### Install dependencies

In [None]:
# pip install -r requirements.txt

In [None]:
# pip install "unstructured[md]"

### Setup database

In [1]:
from langchain.schema import Document
from langchain.text_splitter import RecursiveCharacterTextSplitter
import nltk
from langchain_community.document_loaders import DirectoryLoader
from langchain_openai import OpenAIEmbeddings
from langchain_community.vectorstores import Chroma
import openai
from dotenv import load_dotenv
import os
import shutil

In [4]:
DATA_PATH = "data"
def load_documents():
    loader = DirectoryLoader(DATA_PATH, glob="*.md")
    documents = loader.load()
    return documents

In [5]:
# Split text into smaller chunks
text_splitter = RecursiveCharacterTextSplitter(
    chunk_size=300,
    chunk_overlap=100,
    length_function=len,
    add_start_index=True,)
chunks = text_splitter.split_documents(load_documents())

In [6]:
CHROMA_PATH = "chroma"
load_dotenv()
openai.api_key = os.environ['OPENAI_API_KEY'] # Will need .env file with API key
db = Chroma.from_documents(chunks, OpenAIEmbeddings(), persist_directory=CHROMA_PATH)

### Query database

In [13]:
import argparse
from dataclasses import dataclass
from langchain_community.vectorstores import Chroma
from langchain_openai import OpenAIEmbeddings
from langchain_openai import ChatOpenAI
from langchain.prompts import ChatPromptTemplate

In [14]:
PROMPT_TEMPLATE = """
Answer the question based only on the following context:

{context}

---

Answer the question based on the above context: {question}
"""

In [28]:
def Response(query):
    results = db.similarity_search_with_relevance_scores(query, k=3)
    if len(results) == 0 or results[0][1] < 0.7:
        print(f"Unable to find matching results.")
    
    context_text = "\n\n---\n\n".join([doc.page_content for doc, _score in results])
    prompt_template = ChatPromptTemplate.from_template(PROMPT_TEMPLATE)
    prompt = prompt_template.format(context=context_text, question=query)
    print(prompt)
    
    model = ChatOpenAI()
    response_text = model.invoke(prompt)
    
    sources = [doc.metadata.get("source", None) for doc, _score in results]
    formatted_response = f"Response: {response_text}\nSources: {sources}"
    print(formatted_response)

In [29]:
Response("What is NLTK?")

Human: 
Answer the question based only on the following context:

NLTK defines an infrastructure that can be used to build NLP programs in Python. It provides basic classes for representing data relevant to natural language processing; standard interfaces for performing tasks such as part-of-speech tagging, syntactic parsing, and text classification; and standard

---

The book is based on the Python programming language together with an open source library called the Natural Language Toolkit (NLTK). NLTK includes extensive software, data, and documentation, all freely downloadable from http://nltk.org/. Distributions are provided for Windows, Macintosh and Unix

---

NLTK was originally created in 2001 as part of a computational linguistics course in the Department of Computer and Information Science at the University of Pennsylvania. Since then it has been developed and expanded with the help of dozens of contributors. It has now been adopted in courses in

---

Answer the question b

In [30]:
Response("How would I get a word frequency distribution?")

Human: 
Answer the question based only on the following context:

Contrast this situation with frequency distributions (3), where we specify a word, and get back a number, e.g. fdist['monstrous'], which tells us the number of times a given word has occurred in a text. Look-up using words is familiar to anyone who has used a dictionary.

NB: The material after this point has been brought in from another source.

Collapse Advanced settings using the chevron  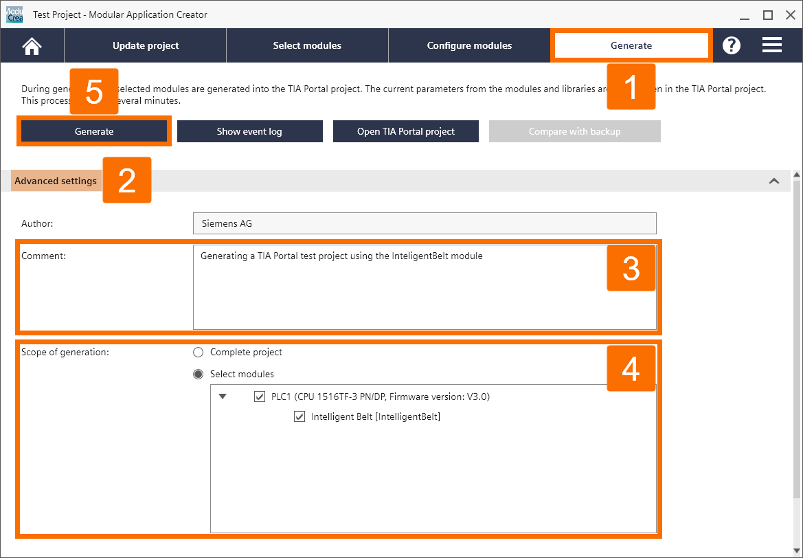point(774,181)
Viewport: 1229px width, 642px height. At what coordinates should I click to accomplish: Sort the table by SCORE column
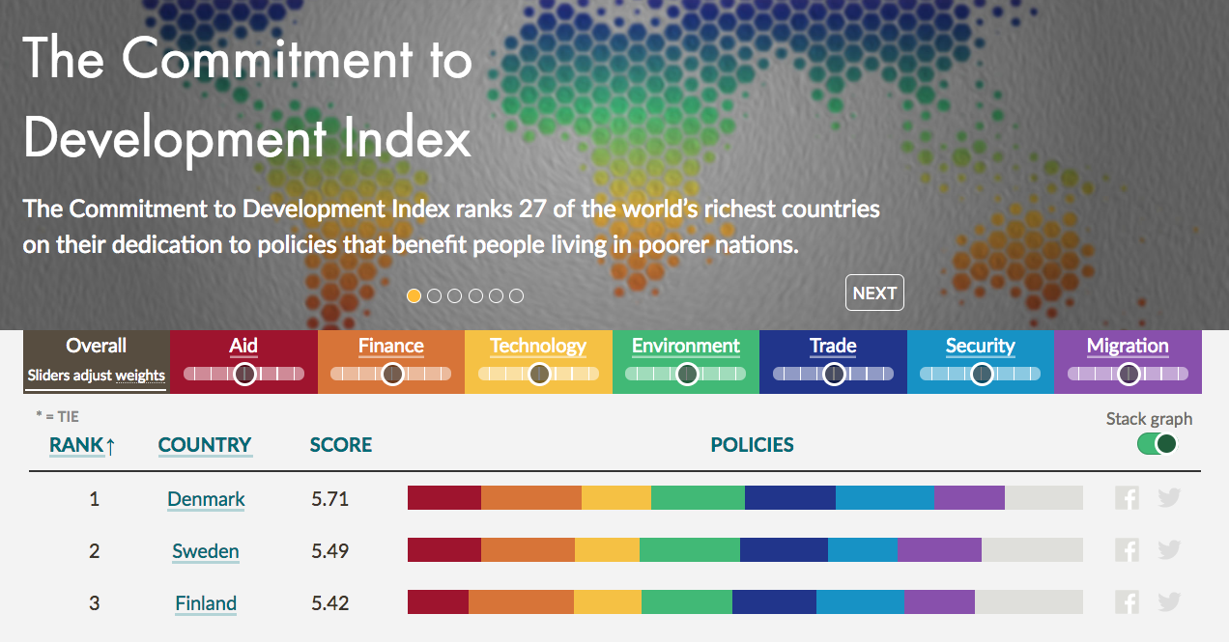pyautogui.click(x=340, y=445)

Some more examples are

---

../images/tally.png
Figure 3.1: Counting Words Appearing in a Text (a frequency distribution)

---

A frequency distribution is a collection of items along with their frequency counts (e.g., the words of a text and their frequency of appearance).

---

Answer the question based on the above context: How would I get a word frequency distribution?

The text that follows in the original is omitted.